35006 in the sunshine at the Gloucester and Warwickshire Railway folowing her first passenger run on 16th May 2016 for Society Members and Shareholders

35006 in the sunshine at the Gloucester and Warwickshire Railway following her first passenger run on 16th May 2016 for Society Members and Shareholders

35006 was withdrawn in her prime in August 1964, before languishing in the infamous Dia Woodham Barry scrapyard for over 18 years.

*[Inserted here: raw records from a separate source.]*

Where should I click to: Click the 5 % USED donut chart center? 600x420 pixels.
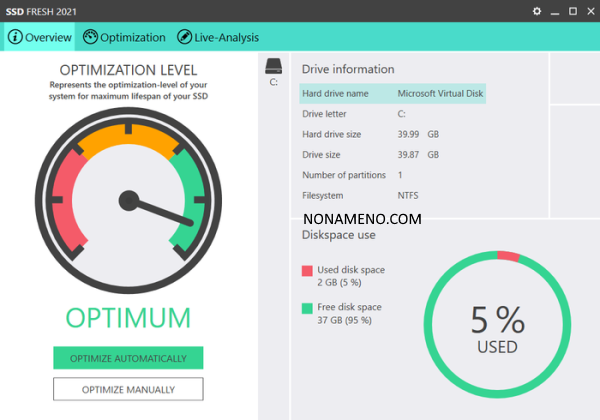[x=497, y=328]
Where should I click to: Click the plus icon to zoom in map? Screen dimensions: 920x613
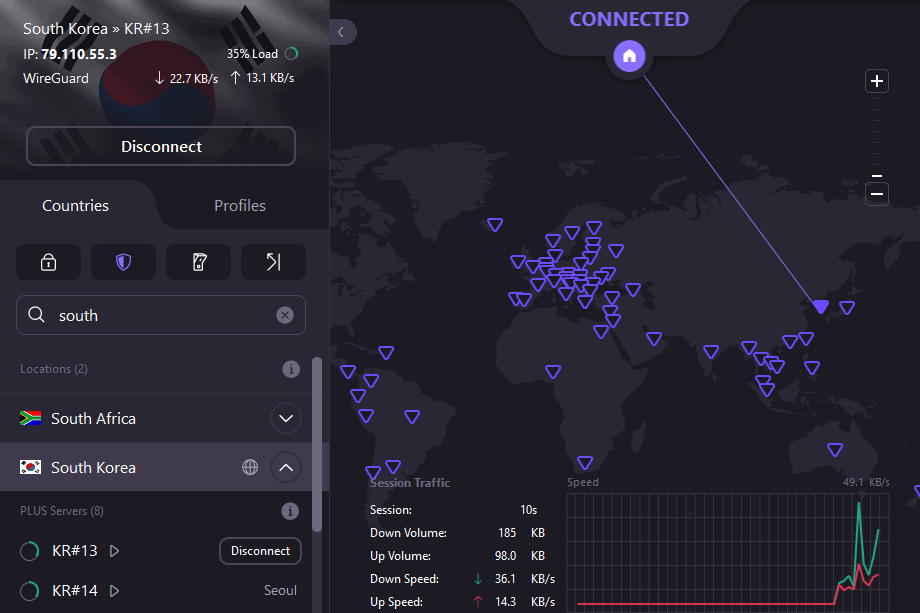pyautogui.click(x=877, y=81)
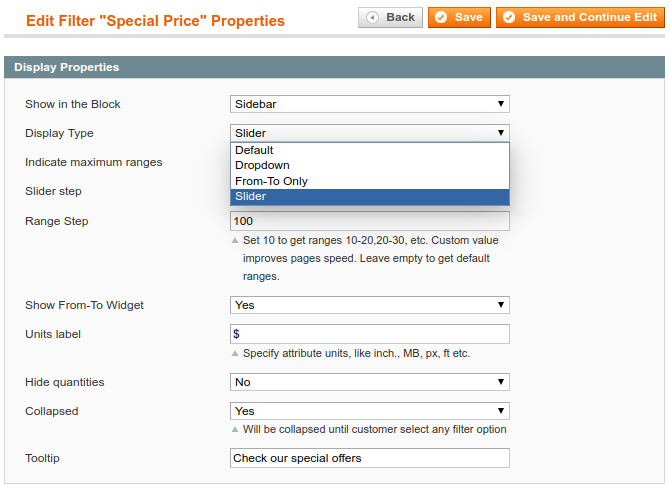This screenshot has width=670, height=487.
Task: Click the Back arrow icon
Action: (373, 17)
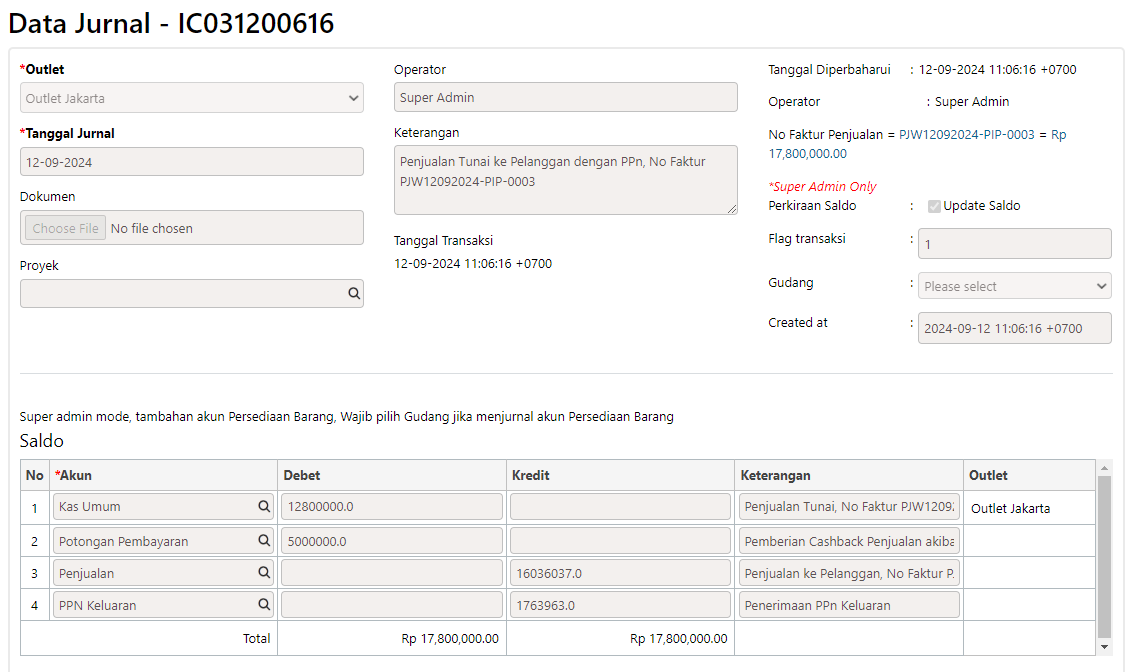
Task: Open the Gudang Please select dropdown
Action: click(1014, 286)
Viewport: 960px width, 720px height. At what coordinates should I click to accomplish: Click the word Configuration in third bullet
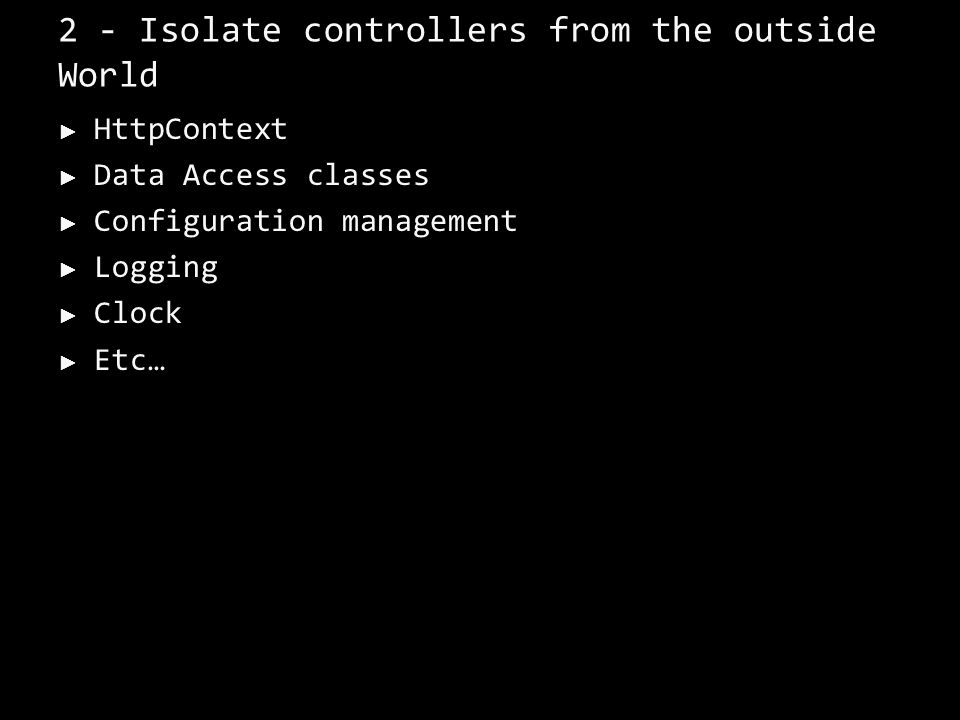[209, 222]
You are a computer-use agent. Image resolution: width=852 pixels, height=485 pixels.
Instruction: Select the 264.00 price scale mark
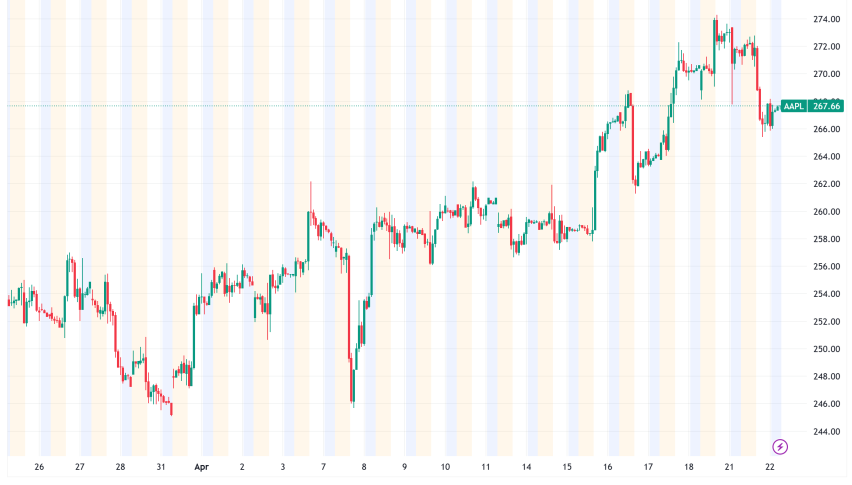click(x=825, y=157)
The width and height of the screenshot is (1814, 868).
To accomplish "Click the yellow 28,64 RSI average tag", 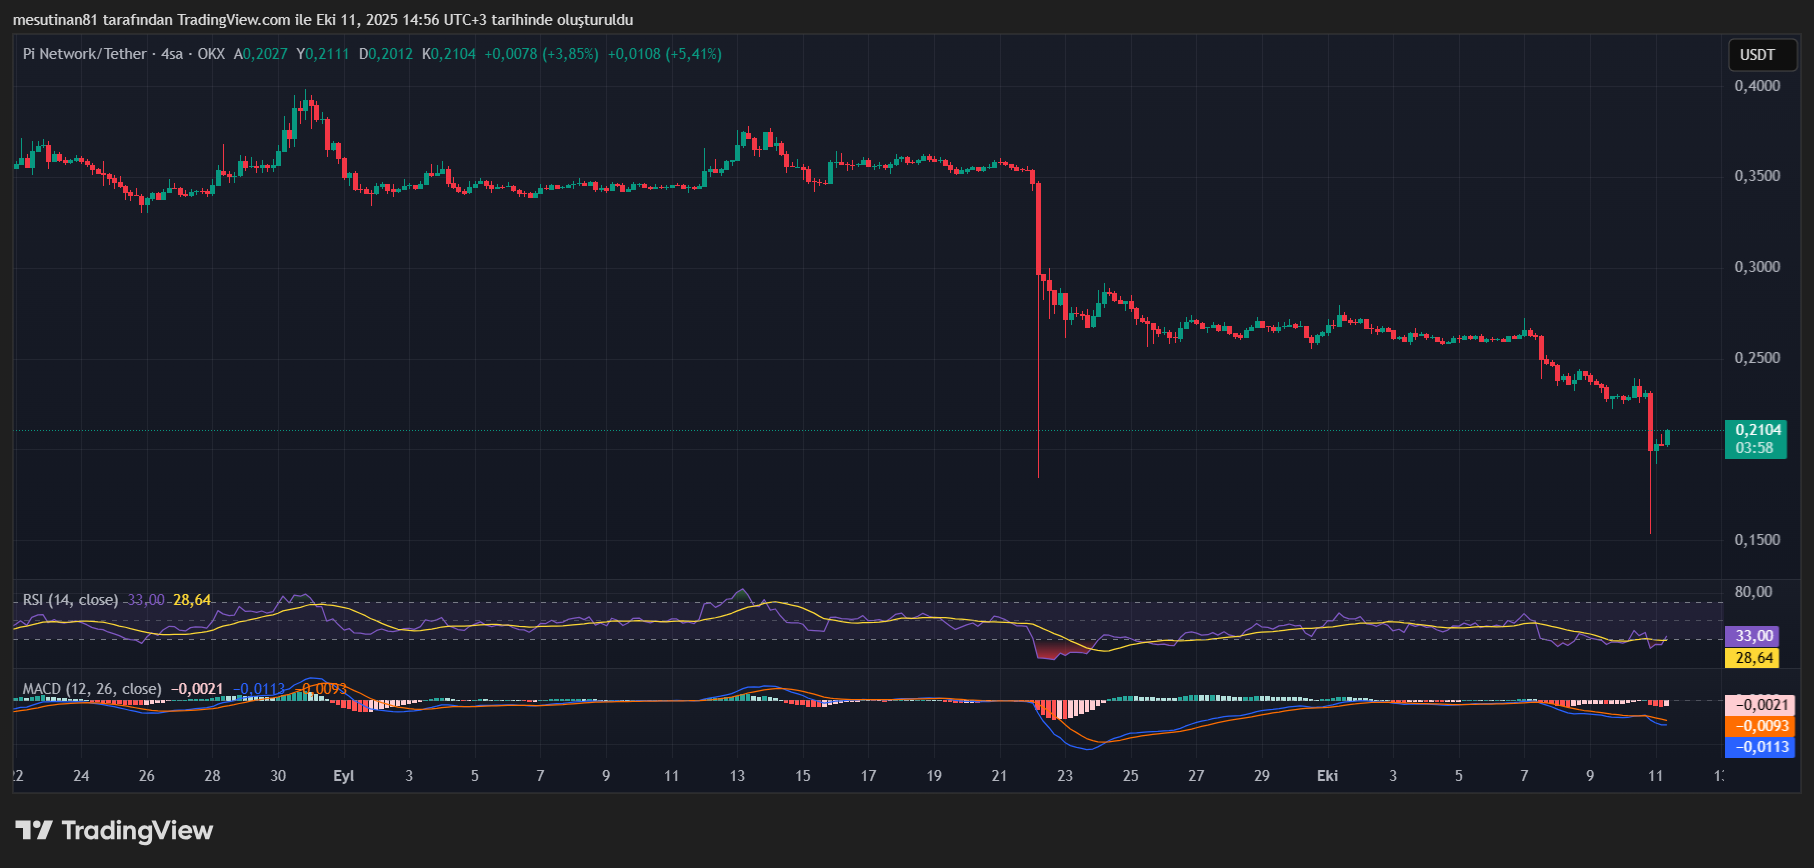I will [x=1751, y=658].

A small band of dedicated early pioneers of the 35006 Locomotive Society managed to scrape together the purchase price of just over £7000 which resulted in 35006 finally leaving for Toddington on the Gloucestershire Warwickshire Steam Railway in March 1983.

My Dad films 35006 moving into place prior to renaming ceremony

My Dad records 35006 moving into place prior to renaming ceremony

Over 30 years of dedication, hard work and fundraising by members of the growing  35006 Locomotive Society finally saw 35006 steam again, albeit on 2 cylinders, on 10th August 2015. Following completion of the final list of works required, further steaming and running in, the date was set for her renaming and first passenger run on Monday 16th May 2016.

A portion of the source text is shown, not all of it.